Temizliğin Önemi
İslâm, temiz olmayı ve temizliği imanın şartlarından sayar. Böylece iman etmeyle temiz olma arasında doğrudan bir ilişki kurar. Bundan dolayı temizlik bütün tarih boyunca Müslümanların en çarpıcı özelliği olmuştur. Konuyla ilgili olarak Hz. Peygamber’in bir hadis-i şerifi şöyledir: “Temizlik imanın yarısıdır.”[19] Hz. Peygamber’in Allah’tan aldığı ilk ayetlerden bir kısmı da şöyledir:
Ey bürünüp sarınan (Resülüm)! Kalk ve insanları uyar. Sadece Rabbini büyük tanı. Elbiselerini tertemiz tut. Kötü şeyleri terk et.[20] Dikkat edilirse elbisenin temiz tutulmasının istenmesiyle maddi temizliğin önemi vurgulanırken, kötü şeyleri terk etmesinin istenmesiyle de manevi temizliğin altı çizilmektedir. Böylece İslam'a göre maddi ve manevi temizlik bir bütündür ve birbirinden ayrılamaz. Müslümanlar hem çevrelerinin, evlerinin, kullandıkları yolların, park ve bahçelerin temizliğine dikkat ederken, her tür manevi ve ahlaki temizliğe de dikkat etmelidirler. Bu anlayışın İslam kültüründeki en açık ve kalıcı örneğini Hz. Peygamberin hadislerini bir araya getiren ve İslam kültürünün en güvenilir kaynaklarının başında gelen Kütub-u Sitte’de görmek mümkündür. Bu kitaplara baktığımız zaman ‘temizlik’ ile ilgili bölümlerin bu kitapların ilk bölümlerini meydana getirdiği görülür. Bu, bir dinin ve medeniyetin temizliğe verdiği önemin en açık delillerinden birisidir. Kur’an şöyle buyurur:
Ey insanlar! Namaz kılmayı dilediğinizde yüzlerinizi, dirseklere kadar ellerinizi yıkayınız. Başlarınızı mesh edip, topuklara kadar ayaklarını yıkayınız. Cünüp iseniz iyice yıkanıp temizleniniz... [21]

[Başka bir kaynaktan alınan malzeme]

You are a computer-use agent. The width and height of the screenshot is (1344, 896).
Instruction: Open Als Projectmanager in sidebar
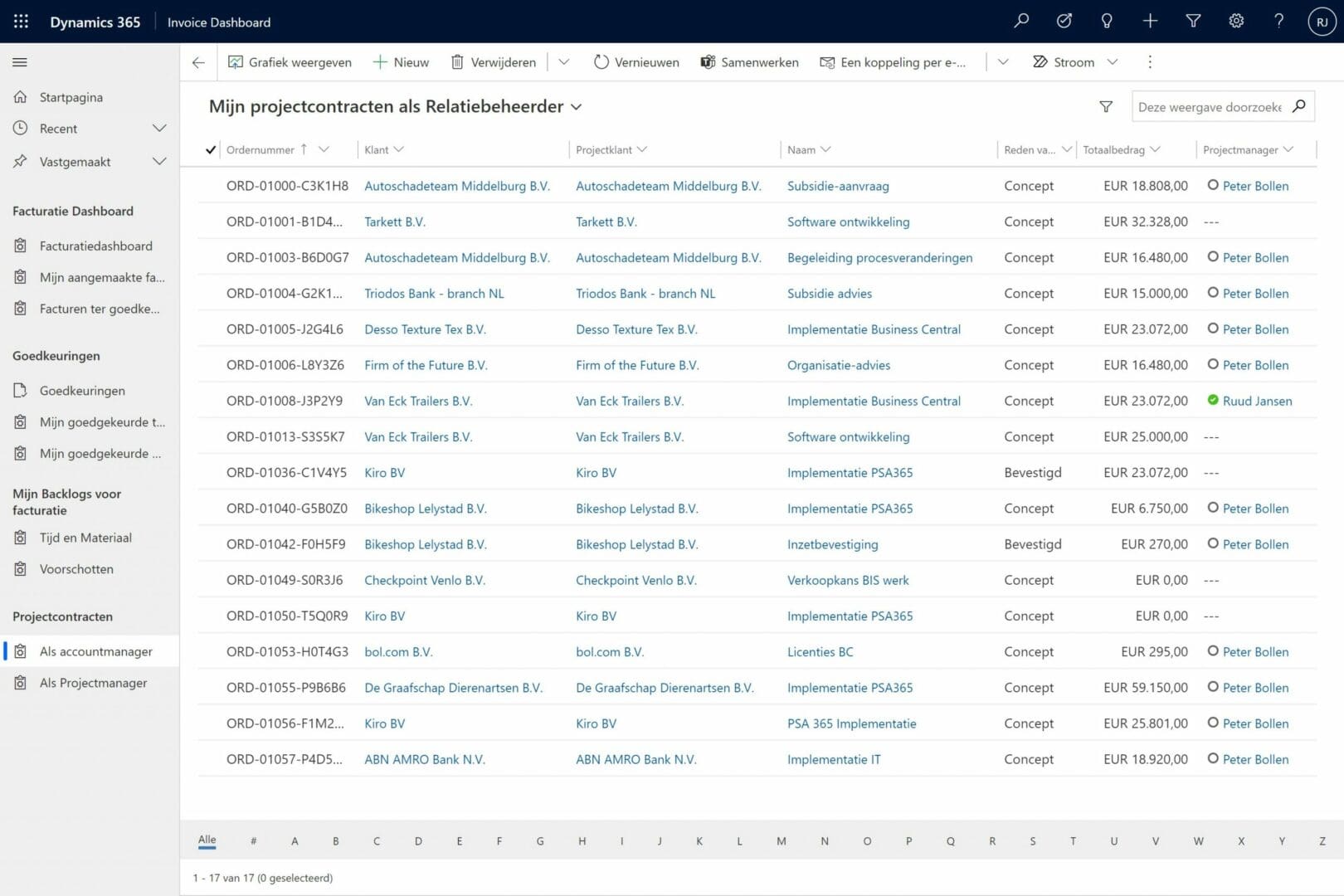tap(93, 683)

Görüldüğü gibi İslâm’ın temeli, dinin direği ve mü'minin mi’racı olan namazın temel şartı temizlikle başlamaktadır. Bu nedenle Kur’an, günde en az beş defa el, yüz, ağız, burun, kulak, boyun, baş ve ayak gibi pislik ve mikroplarla her an temasta bulunan yerleri yıkamamızı ve temiz tutmamızı emretmektedir. Üstelik namaz kılınacak mekanın ve giyilen elbisenin de temiz olması gerekmektedir. İslâm’daki temizlik anlayışının bir diğer boyutu da Allah’ın Güzel İsimlerinden (Esmaü’l- Hüsna) birisi olan Kuddus (Hiç eksiği olmayan, pak ve temiz) isminde ortaya çıkar. Bediüzzaman Said Nursî, Kuddus isminin yorumunda kainattaki temizliğe dikkat çekmekte ve yeryüzünün, bulutların, yağmurun, sineklerin, kargaların, kurtların, solucanların, karıncaların, böceklerin, insan vücudundaki al ve akyuvarların hepsinin Kuddus isminin cilvesine mazhar olarak hareket ettiklerini ve temizlik görevlerini yerine getirdiklerini anlatmaktadır.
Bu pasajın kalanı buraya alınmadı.